[Dataset entries]
*** Block opens ***
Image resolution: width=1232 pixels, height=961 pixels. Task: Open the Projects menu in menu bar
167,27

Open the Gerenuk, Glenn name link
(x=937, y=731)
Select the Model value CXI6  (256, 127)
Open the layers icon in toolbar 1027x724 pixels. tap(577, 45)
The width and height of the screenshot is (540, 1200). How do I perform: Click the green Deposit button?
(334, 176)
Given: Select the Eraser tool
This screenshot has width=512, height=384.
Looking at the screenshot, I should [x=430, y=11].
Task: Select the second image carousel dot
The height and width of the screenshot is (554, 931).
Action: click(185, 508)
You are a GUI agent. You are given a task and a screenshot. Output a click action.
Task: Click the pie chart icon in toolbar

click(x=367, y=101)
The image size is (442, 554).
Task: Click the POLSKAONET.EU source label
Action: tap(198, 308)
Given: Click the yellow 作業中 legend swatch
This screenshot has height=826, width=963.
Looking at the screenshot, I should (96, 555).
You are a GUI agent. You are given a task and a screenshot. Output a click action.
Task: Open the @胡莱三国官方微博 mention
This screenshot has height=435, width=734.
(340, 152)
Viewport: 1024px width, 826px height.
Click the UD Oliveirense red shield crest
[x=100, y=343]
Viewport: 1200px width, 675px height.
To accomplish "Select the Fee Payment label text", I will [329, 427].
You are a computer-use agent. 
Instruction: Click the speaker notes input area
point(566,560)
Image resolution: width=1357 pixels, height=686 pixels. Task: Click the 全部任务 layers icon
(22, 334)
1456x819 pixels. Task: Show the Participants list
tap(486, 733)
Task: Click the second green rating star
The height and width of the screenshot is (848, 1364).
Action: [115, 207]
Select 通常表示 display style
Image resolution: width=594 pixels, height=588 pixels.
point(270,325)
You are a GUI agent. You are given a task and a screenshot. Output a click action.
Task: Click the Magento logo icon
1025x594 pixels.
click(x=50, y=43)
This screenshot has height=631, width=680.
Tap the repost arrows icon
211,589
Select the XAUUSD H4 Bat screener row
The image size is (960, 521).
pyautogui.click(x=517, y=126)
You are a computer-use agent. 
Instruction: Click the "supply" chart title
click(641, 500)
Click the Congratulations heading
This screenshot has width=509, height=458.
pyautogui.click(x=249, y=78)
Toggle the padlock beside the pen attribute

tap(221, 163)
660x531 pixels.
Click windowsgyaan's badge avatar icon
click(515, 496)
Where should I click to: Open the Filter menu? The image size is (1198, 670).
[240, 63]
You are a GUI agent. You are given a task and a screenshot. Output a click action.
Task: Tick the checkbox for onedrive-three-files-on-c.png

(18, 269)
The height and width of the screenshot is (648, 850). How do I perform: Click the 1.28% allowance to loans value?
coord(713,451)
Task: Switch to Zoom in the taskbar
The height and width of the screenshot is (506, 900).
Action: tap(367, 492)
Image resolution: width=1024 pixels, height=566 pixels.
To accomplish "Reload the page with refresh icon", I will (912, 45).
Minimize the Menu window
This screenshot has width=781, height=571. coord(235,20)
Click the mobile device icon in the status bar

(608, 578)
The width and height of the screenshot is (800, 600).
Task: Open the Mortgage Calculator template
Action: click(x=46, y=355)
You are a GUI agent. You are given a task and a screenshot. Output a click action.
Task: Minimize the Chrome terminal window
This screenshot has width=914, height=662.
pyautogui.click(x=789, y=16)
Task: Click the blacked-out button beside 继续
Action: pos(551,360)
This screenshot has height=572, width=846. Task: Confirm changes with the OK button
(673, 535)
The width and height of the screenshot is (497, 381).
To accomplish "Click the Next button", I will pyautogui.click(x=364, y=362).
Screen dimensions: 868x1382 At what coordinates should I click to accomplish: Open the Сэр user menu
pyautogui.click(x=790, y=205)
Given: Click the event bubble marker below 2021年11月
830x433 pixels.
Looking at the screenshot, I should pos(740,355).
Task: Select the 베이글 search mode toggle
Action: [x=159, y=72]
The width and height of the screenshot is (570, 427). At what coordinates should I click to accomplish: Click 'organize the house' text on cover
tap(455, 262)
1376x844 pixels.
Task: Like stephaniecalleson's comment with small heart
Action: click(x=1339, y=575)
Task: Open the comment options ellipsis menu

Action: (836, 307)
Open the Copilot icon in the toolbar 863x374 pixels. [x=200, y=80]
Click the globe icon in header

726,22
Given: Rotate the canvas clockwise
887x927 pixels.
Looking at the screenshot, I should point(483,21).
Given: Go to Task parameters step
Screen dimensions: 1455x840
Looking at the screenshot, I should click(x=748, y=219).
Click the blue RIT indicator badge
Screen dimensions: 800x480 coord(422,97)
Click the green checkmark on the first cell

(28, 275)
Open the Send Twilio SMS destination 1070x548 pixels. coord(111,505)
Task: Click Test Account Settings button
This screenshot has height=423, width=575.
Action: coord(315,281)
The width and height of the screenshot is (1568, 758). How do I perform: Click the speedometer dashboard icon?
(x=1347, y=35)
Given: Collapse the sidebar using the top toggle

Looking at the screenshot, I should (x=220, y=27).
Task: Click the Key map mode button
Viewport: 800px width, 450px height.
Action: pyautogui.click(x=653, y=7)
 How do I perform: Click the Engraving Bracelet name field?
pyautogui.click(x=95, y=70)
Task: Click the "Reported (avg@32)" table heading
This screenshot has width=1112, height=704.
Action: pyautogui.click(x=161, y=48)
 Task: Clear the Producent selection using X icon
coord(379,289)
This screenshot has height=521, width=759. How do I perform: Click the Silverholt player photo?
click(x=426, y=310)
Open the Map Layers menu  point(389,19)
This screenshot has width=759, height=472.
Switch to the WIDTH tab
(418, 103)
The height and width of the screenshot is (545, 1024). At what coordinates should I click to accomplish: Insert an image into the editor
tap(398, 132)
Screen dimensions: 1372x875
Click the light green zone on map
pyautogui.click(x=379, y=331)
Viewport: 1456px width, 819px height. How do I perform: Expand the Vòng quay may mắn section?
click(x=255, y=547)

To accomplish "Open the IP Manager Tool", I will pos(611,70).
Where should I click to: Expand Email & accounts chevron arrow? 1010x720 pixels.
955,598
*** Block closes ***
INSTRUCTIONS TO FOLLOW.
Take the lines from the start of the records through the line holding "Given: Click the yellow 作業中 legend swatch", both included, and please print them exactly, with nothing else.

WRITTEN ANSWER.
Image resolution: width=1232 pixels, height=961 pixels. Task: Open the Projects menu in menu bar
167,27

Open the Gerenuk, Glenn name link
(x=937, y=731)
Select the Model value CXI6  (256, 127)
Open the layers icon in toolbar 1027x724 pixels. tap(577, 45)
The width and height of the screenshot is (540, 1200). How do I perform: Click the green Deposit button?
(334, 176)
Given: Select the Eraser tool
This screenshot has width=512, height=384.
Looking at the screenshot, I should [x=430, y=11].
Task: Select the second image carousel dot
The height and width of the screenshot is (554, 931).
Action: click(185, 508)
You are a GUI agent. You are given a task and a screenshot. Output a click action.
Task: Click the pie chart icon in toolbar

click(x=367, y=101)
The image size is (442, 554).
Task: Click the POLSKAONET.EU source label
Action: tap(198, 308)
Given: Click the yellow 作業中 legend swatch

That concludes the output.